_PROBLEM TO WORK ON_.
Output all of the data below without changing a word, and exclude the pictures.

THE DATA: Begin

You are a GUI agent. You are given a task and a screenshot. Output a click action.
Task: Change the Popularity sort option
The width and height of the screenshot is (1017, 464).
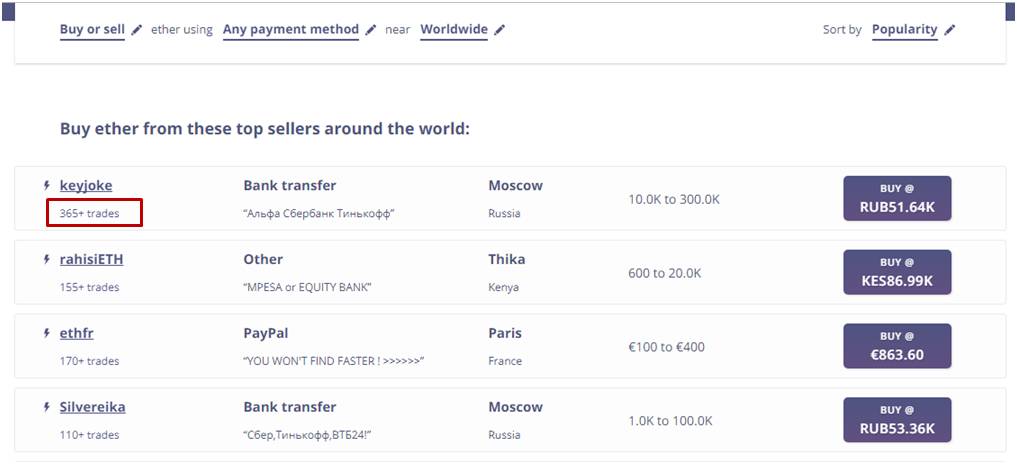(x=905, y=30)
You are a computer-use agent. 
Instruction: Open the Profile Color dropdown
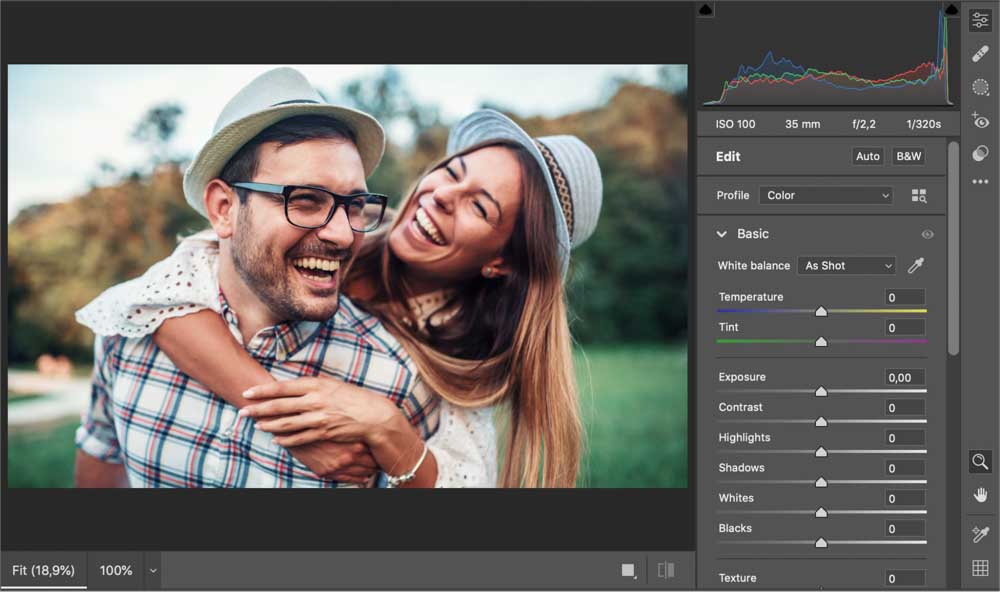(x=825, y=196)
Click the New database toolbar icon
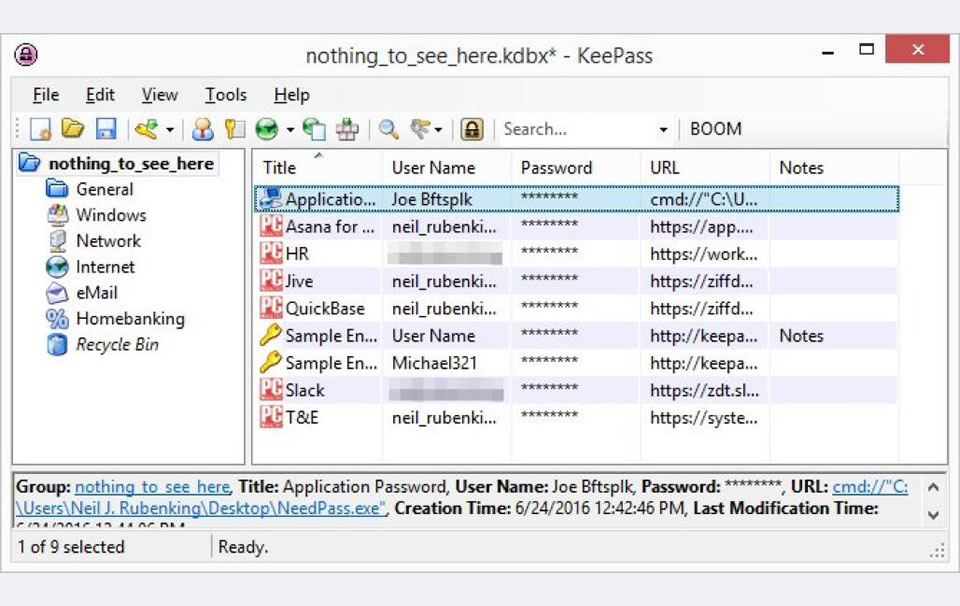The image size is (960, 606). tap(41, 129)
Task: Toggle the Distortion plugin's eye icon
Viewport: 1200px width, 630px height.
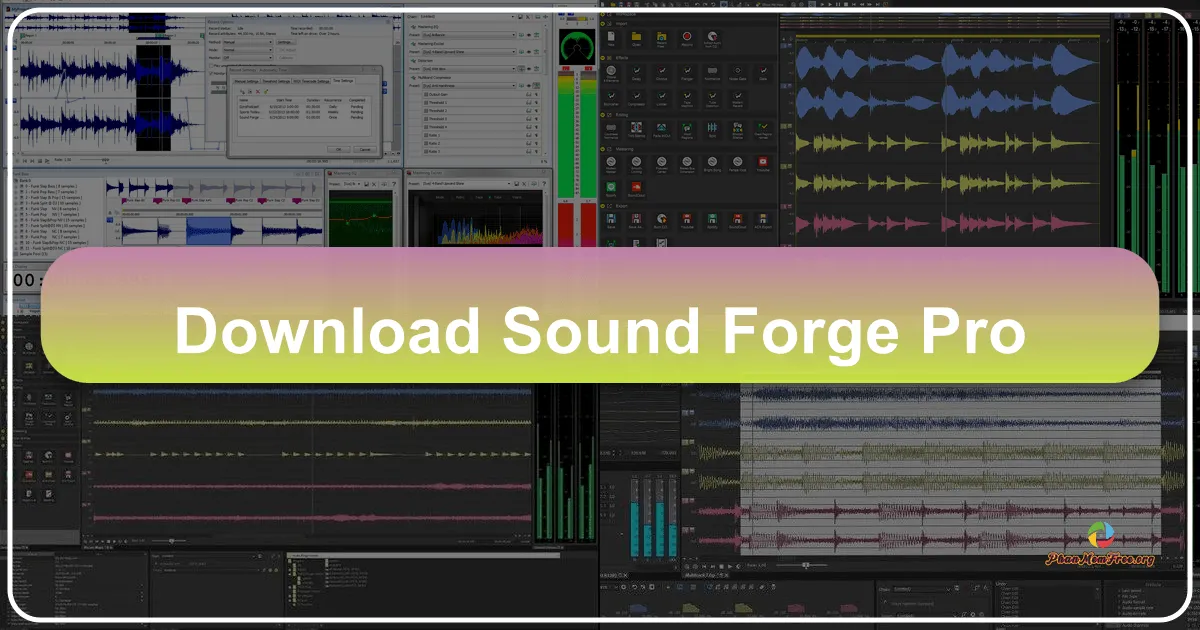Action: click(x=529, y=69)
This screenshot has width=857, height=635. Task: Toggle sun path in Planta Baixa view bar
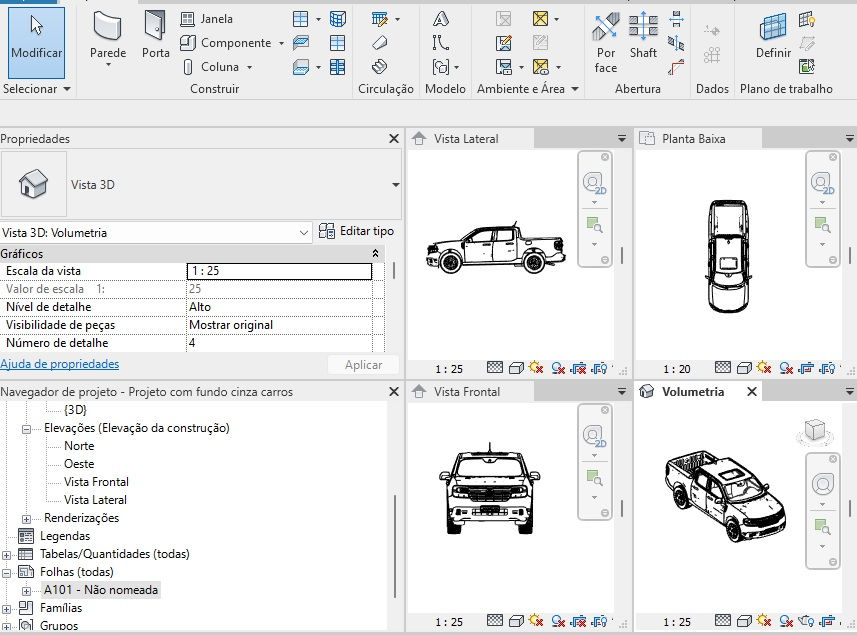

THE DATA: End

_ANSWER SPACE_.
You are a GUI agent. You are given a task and a screenshot. Output a click action.
Task: Change the Popularity sort option
The width and height of the screenshot is (1017, 464).
(x=905, y=30)
You are a computer-use agent. 
Instruction: Open the Profile Color dropdown
(x=825, y=196)
Click the New database toolbar icon
The image size is (960, 606). tap(41, 129)
Task: Toggle the Distortion plugin's eye icon
Viewport: 1200px width, 630px height.
Action: click(x=529, y=69)
This screenshot has width=857, height=635. Task: Toggle sun path in Planta Baixa view bar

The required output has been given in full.